Management of Interstitial Lung Disease in Patients With Myositis Specific Autoantibodies

  • Christopher A. Mecoli
  • Lisa Christopher-Stine
Inflammatory Muscle Disease (I Lundberg, Section Editor)
Part of the following topical collections:
  1. Topical Collection on Inflammatory Muscle Disease


Purpose of Review

To review advances in the management of idiopathic inflammatory myopathy-associated interstitial lung disease (IIM-associated ILD) in the past 5 years, with highlights in myositis-specific antibody (MSA) groups.

Recent Findings

With the recent advent of widespread MSA testing, the study of specific homogeneous autoantibody-based subgroups of IIM-associated ILD is now possible. The prevalence, severity, prognosis, and response to treatment are under study for these individual MSAs. Early evidence suggests that PL-7- and PL-12-positive patients are more likely to have ILD and worse severity, compared to Jo-1 patients. Many medications have been efficacious for the treatment of IIM-associated ILD, including calcineurin inhibitors, rituximab, and cyclophosphamide. We suggest vigilant screening and monitoring of ILD in IIM patients with focus on the potential side effects associated with therapy and thus advocate appropriate vaccination, PCP prophylaxis, and bone health protection.


Many different agents are used to manage patients with ILD with no comparative effectiveness studies to guide the clinician. The possibility of using MSAs to help guide treatment decisions is an appealing, although unproven, focus of research. Unfortunately, the rarity of non-Jo-1 myositis-specific antibodies has precluded robust study of response to treatment and overall management. Ongoing clinical trials and working groups are coordinating efforts to provide evidence-based management.
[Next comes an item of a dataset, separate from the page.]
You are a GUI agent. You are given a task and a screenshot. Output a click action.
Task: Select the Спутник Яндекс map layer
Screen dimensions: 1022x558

Interstitial lung disease Inflammatory myositis Antisynthetase syndrome Treatment Immunosuppression Autoantibodies 


Compliance With Ethical Standards

Conflict of Interest

Dr. Christopher-Stine reports personal fees from Mallinckrodt, personal fees from Medimmune, and personal fees from OptionCare, during the conduct of the study. In addition, Dr. Christopher-Stine has a patent to Inova Diagnostics with royalties paid.

Dr. Mecoli has nothing to disclose.

Human and Animal Rights and Informed Consent

This article does not contain any studies with human or animal subjects performed by any of the authors.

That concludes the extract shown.